Se retrouver un peu, donc, sans les couches historiques des quatre derniers siècles du vieux continent, la Vieille Europe. Presque, aussi, comme si c'était sans les couches, plus récentes et moins historiques, de notre chère Colline. Ce petit goût de Québec qui nous passe sur les lèvres en parlant du voyage à venir a un goût de l'avant et la saveur des amoureux. Il nous parle d'un temps où nous étions à deux et la main dans la main, les yeux vers le soleil où se cachait une Colline pas encore née. Il nous donne le souffle qui cet après-midi nous porte vers la terrasse des cafés et les parcs en bourgeon, notre fille sous un bras mais sans nous en soucier. Il nous rappelle d'avoir envie sans peur et plaisir sans contrainte, de voir ses pleurs et rires avec aisance et insouciance et ses couches et petits pots comme des jouets qu'on s'est nous même choisis.
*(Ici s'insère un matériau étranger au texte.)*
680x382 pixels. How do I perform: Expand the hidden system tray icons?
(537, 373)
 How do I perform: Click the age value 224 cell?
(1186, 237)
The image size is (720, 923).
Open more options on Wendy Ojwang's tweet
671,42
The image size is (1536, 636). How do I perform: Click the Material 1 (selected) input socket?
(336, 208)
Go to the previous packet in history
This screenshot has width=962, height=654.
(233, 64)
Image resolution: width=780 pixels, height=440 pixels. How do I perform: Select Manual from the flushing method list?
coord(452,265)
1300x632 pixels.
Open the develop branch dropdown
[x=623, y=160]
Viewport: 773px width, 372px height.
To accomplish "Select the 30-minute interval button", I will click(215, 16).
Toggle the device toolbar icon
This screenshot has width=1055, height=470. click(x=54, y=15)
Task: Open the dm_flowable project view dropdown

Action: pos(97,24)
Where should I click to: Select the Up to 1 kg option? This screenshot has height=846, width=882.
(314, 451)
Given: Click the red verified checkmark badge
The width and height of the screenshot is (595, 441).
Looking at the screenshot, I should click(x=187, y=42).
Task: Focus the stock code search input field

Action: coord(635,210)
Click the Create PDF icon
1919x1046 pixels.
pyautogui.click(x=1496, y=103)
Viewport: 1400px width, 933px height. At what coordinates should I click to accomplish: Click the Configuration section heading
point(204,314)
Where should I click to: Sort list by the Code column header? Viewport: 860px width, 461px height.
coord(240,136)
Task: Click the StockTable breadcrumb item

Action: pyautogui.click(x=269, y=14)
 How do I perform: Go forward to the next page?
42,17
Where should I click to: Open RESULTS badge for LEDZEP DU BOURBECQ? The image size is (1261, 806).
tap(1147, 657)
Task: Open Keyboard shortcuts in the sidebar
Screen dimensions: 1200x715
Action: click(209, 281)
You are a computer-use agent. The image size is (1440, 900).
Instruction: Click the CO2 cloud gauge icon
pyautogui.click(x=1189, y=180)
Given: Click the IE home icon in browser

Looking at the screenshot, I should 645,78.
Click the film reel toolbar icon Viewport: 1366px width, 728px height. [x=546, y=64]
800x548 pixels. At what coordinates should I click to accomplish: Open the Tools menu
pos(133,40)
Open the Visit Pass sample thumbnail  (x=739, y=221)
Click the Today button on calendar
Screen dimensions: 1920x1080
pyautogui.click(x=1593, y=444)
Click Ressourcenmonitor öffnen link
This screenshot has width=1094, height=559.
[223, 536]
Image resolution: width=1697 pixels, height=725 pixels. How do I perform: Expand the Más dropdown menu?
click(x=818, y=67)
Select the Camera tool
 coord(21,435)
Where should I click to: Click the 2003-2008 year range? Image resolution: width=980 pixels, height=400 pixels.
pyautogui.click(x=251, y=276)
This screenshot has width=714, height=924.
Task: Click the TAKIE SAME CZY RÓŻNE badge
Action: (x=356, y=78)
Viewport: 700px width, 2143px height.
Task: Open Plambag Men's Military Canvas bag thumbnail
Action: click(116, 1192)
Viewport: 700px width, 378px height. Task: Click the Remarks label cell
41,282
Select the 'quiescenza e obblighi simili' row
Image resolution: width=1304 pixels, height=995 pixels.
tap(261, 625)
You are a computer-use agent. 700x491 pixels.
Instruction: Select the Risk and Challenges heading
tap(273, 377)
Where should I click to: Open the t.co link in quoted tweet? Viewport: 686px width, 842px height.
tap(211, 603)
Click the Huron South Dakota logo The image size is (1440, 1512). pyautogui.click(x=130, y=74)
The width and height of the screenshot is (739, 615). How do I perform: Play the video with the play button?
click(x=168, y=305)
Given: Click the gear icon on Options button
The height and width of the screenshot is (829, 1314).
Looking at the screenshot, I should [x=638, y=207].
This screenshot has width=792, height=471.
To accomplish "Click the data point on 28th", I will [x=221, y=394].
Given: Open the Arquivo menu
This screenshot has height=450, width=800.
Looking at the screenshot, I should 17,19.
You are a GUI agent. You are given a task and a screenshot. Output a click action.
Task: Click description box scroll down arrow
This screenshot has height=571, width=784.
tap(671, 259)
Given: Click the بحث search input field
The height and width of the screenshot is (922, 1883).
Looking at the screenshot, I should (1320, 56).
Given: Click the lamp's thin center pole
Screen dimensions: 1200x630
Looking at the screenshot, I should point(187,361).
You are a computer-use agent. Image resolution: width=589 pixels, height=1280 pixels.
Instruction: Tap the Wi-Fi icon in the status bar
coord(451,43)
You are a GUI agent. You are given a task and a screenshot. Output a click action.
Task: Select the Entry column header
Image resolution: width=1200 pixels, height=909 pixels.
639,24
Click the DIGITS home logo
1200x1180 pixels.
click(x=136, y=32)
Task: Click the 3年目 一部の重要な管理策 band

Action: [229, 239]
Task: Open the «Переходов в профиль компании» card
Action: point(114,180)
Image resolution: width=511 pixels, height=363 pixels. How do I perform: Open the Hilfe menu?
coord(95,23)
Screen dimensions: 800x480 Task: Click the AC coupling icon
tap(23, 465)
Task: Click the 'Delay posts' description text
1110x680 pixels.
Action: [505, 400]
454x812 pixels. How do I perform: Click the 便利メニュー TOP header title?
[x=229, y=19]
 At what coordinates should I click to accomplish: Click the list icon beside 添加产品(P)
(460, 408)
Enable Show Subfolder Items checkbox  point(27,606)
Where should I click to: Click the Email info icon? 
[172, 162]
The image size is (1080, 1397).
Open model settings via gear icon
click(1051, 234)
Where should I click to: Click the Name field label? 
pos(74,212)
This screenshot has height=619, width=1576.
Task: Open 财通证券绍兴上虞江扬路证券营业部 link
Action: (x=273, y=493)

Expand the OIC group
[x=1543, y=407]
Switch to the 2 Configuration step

Redevenir deux, tout en devenant trois. Dans la même liberté.

"Je reviens à Montréal, portée par un héritage... Enfin je suis un peu plus sage...." dit encore Ariane Moffat. La sagesse de l'Europe? Celle de la mère, plutôt. Et du père. Et du plaisir d'être trois.

Et qui sait ce(ux) qu'en "venant" à Montréal nous y (re?)découvrirons encore ?

dimanche 11 mars 2012

Le temps (n')est(-il) (pas) extensible ?

Quelques temps déjà que je pense écrire ce message et voilà que je me suis laissée prendre à mon propre jeu : celui du temps, qui tel un serpent se mord la queue. Les jours passent sans compter, égrainant sur leur cours les centimètres de Colline (qui a déjà 5 mois 1/2 !) et les milles rencontres de nos vies. Et puis un soir à 17h on se retrouve entre 10 couples de parents angoissés et d'enfants malades, tous plus âgés que Colline, dans la salle d'attente des urgences pédiatriques de l'hôpital Jeanne de Flandre, Colline pleurant de fatigue dans nos bras, et moi un bonnet jusqu'au cou pour réparer mon otite carabinée; alors, seulement, le temps s'arrête devant l'épuisement du corps qui ne suit plus.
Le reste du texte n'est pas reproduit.